This document provides best practices for securely deploying, monitoring, and maintaining Claude commands and agents in live environments.

Deployment Patterns

  • Use CI/CD to automatically format, test, and deploy command/agent code
  • Integrate pre- and post-deployment hooks for safety checks and environment setup
  • Deploy to staging before promoting to production for all but trivial changes
  • Enable rollbacks to previous agent/command versions on failure

Security Best Practices

  • Restrict allowed-tools and agent permissions for live environments
  • Use short-lived credentials for integrations
  • Audit command/agent actions centrally (timestamp, action, actor, outcome)
  • Require manual approval or two-person review for production-impacting changes

Observability and Feedback Loops

Overview: Production-Grade Monitoring for Agentic Systems

Effective observability transforms agentic coding from experimental tooling to mission-critical infrastructure. Production systems require real-time visibility into agent decision-making, tool selection confidence, performance bottlenecks, and policy compliance—enabling rapid iteration and continuous improvement.

OpenTelemetry and Prometheus Integration

OpenTelemetry provides distributed tracing for agent workflows, capturing execution spans across tool calls, hook invocations, and subagent coordination. Combined with Prometheus metrics and SigNoz visualization, teams gain comprehensive observability into agentic systems.

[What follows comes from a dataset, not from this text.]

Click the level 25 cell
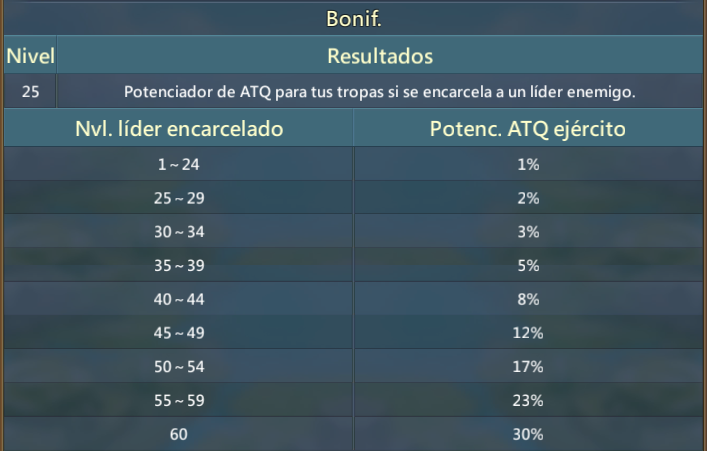This screenshot has height=451, width=707. coord(30,92)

Implementation Architecture

Instrumentation Stack:

Agent Workflow → OpenTelemetry SDK → SigNoz (Collector + Storage + UI)
                       ↓
                 Prometheus Metrics → Grafana Dashboards

Key Traces:

  • Session Span: Root span covering entire user session (prompt submission → response delivery)
  • Tool Call Spans: Each tool execution (Bash, Edit, Write, Read) creates a child span with attributes:
    • tool_name: Which tool was invoked
    • tool_input: Command/file path/content (sanitized for secrets)
    • execution_time_ms: Duration
    • exit_code: Success (0) or error
    • token_count: Tokens consumed
  • Hook Execution Spans: PreToolUse, PostToolUse, Stop hooks tracked with:
    • hook_name: Which hook fired
    • decision: allow/deny/block
    • exit_code: Hook result
    • policy_violation: Boolean flag

Example: Hook Instrumentation with OpenTelemetry

#!/usr/bin/env python3
from opentelemetry import trace
from opentelemetry.sdk.trace import TracerProvider
from opentelemetry.sdk.trace.export import BatchSpanProcessor
from opentelemetry.exporter.otlp.proto.grpc.trace_exporter import OTLPSpanExporter
import sys, json, subprocess, time

tracer = trace.get_tracer(__name__)

with tracer.start_as_current_span("claude_hook_PreToolUse") as span:
    event = json.load(sys.stdin)
    span.set_attribute("tool_name", event["tool_name"])
    span.set_attribute("session_id", event["session_id"])

    start = time.time()
    result = subprocess.run([".claude/hooks/actual_validator.sh"],
                          input=json.dumps(event),
                          text=True,
                          capture_output=True)
    elapsed_ms = (time.time() - start) * 1000

    span.set_attribute("exit_code", result.returncode)
    span.set_attribute("execution_time_ms", elapsed_ms)

    if result.returncode == 2:
        span.add_event("policy_violation", {"reason": result.stderr})

    sys.exit(result.returncode)

Dashboard Widgets (SigNoz Example):

  • Hook Execution Heatmap: Visualizes when hooks run (time of day, day of week); identifies peak load
  • Policy Violation Trends: Line chart of security vs. quality vs. compliance violations over 30 days
  • Latency Percentiles: Histogram of hook execution times; alerts on p95 > 2s
  • Error Rate: % of hooks failing (exit code != 0); alerts on rate > 5%
  • Cost Attribution: Token usage per command/agent/feature; identifies optimization opportunities

Prometheus Metrics:

# Hook execution duration histogram
claude_hook_duration_seconds{hook_name="PreToolUse/bash_security", exit_code="0"} 0.123

# Tool call success rate counter
claude_tool_success_total{tool_name="Bash"} 1247
claude_tool_failure_total{tool_name="Bash"} 18

# Session token usage gauge
claude_session_tokens{session_id="550e8400-...", model="claude-sonnet-4"} 12450

# Policy violation counter
claude_policy_violations_total{violation_type="security", severity="high"} 3

Decision Confidence Scores and Tool Selection Margins

Production agentic systems track decision confidence to identify when agents require additional context or skill refinement. Decision margins measure the gap between the chosen option and top alternatives—narrowing margins signal degrading confidence over time.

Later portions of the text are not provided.